### [Record excerpts]
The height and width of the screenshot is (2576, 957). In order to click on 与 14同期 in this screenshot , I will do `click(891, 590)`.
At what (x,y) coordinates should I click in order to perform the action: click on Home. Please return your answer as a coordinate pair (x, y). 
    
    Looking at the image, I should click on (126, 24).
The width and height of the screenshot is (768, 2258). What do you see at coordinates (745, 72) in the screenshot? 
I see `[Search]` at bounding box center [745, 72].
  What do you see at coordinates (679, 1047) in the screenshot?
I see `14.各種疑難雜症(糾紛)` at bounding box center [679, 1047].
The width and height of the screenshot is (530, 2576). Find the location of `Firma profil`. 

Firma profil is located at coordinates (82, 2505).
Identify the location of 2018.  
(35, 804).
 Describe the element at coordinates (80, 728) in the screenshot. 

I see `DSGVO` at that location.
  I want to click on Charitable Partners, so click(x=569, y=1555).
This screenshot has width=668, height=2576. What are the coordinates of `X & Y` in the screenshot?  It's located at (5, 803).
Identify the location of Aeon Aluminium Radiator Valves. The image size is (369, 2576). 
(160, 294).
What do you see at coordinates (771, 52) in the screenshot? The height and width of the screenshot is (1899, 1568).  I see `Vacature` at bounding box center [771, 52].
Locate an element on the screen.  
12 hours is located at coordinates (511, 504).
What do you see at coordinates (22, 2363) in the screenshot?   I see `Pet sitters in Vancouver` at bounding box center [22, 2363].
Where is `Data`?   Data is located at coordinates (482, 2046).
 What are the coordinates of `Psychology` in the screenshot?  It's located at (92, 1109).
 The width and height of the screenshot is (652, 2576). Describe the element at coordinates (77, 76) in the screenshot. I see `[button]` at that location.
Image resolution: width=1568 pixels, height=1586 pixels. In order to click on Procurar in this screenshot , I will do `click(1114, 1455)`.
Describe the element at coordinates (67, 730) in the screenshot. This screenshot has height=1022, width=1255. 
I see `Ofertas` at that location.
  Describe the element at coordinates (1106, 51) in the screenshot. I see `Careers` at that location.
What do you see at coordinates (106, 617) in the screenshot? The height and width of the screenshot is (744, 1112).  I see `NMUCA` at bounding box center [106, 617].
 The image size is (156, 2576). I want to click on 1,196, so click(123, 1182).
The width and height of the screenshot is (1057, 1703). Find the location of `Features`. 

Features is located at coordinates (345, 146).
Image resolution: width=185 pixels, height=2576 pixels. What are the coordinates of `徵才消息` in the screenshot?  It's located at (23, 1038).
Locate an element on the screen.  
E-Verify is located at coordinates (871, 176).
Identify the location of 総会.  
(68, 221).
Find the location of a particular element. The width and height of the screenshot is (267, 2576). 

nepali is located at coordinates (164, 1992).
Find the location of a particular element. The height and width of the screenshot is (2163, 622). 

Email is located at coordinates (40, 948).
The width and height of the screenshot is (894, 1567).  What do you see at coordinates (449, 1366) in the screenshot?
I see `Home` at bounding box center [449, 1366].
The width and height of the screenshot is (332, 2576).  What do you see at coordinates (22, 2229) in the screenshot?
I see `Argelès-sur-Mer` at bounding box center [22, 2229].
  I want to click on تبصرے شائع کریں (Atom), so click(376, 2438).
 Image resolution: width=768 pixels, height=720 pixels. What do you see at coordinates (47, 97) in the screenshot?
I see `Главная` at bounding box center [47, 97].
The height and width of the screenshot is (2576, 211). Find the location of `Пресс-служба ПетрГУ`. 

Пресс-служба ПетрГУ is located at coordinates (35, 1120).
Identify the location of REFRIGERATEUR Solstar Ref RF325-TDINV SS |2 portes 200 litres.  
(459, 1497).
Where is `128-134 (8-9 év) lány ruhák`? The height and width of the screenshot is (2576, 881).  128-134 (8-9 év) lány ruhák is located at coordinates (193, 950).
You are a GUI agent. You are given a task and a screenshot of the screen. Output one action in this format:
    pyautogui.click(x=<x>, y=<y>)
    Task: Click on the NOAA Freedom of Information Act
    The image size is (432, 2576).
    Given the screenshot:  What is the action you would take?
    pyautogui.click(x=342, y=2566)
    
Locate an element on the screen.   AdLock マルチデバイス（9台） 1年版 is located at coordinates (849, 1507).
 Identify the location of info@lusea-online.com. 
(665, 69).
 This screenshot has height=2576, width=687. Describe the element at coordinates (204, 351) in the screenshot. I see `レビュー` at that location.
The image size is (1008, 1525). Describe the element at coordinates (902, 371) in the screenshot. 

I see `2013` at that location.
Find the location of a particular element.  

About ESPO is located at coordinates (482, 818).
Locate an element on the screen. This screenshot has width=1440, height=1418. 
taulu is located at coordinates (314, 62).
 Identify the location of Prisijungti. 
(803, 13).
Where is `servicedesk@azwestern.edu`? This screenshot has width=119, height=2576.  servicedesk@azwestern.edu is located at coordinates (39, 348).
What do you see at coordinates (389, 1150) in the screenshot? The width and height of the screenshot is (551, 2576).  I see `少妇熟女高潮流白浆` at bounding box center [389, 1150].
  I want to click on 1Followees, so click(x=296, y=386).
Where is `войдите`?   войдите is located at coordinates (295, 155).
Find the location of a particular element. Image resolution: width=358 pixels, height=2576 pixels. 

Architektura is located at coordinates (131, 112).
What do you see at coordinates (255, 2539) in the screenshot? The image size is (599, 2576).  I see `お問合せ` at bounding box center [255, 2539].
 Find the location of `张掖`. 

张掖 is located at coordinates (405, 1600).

### [Given request]
Can you echo every line from the very first one down to the line containing "Image resolution: width=1568", including both of those lines?

### [The response]
The height and width of the screenshot is (2576, 957). In order to click on 与 14同期 in this screenshot , I will do `click(891, 590)`.
At what (x,y) coordinates should I click in order to perform the action: click on Home. Please return your answer as a coordinate pair (x, y). 
    
    Looking at the image, I should click on (126, 24).
The width and height of the screenshot is (768, 2258). What do you see at coordinates (745, 72) in the screenshot? 
I see `[Search]` at bounding box center [745, 72].
  What do you see at coordinates (679, 1047) in the screenshot?
I see `14.各種疑難雜症(糾紛)` at bounding box center [679, 1047].
The width and height of the screenshot is (530, 2576). Find the location of `Firma profil`. 

Firma profil is located at coordinates (82, 2505).
Identify the location of 2018.  
(35, 804).
 Describe the element at coordinates (80, 728) in the screenshot. 

I see `DSGVO` at that location.
  I want to click on Charitable Partners, so click(x=569, y=1555).
This screenshot has width=668, height=2576. What are the coordinates of `X & Y` in the screenshot?  It's located at (5, 803).
Identify the location of Aeon Aluminium Radiator Valves. The image size is (369, 2576). 
(160, 294).
What do you see at coordinates (771, 52) in the screenshot? The height and width of the screenshot is (1899, 1568).  I see `Vacature` at bounding box center [771, 52].
Locate an element on the screen.  
12 hours is located at coordinates (511, 504).
What do you see at coordinates (22, 2363) in the screenshot?   I see `Pet sitters in Vancouver` at bounding box center [22, 2363].
Where is `Data`?   Data is located at coordinates (482, 2046).
 What are the coordinates of `Psychology` in the screenshot?  It's located at (92, 1109).
 The width and height of the screenshot is (652, 2576). Describe the element at coordinates (77, 76) in the screenshot. I see `[button]` at that location.
Image resolution: width=1568 pixels, height=1586 pixels. In order to click on Procurar in this screenshot , I will do `click(1114, 1455)`.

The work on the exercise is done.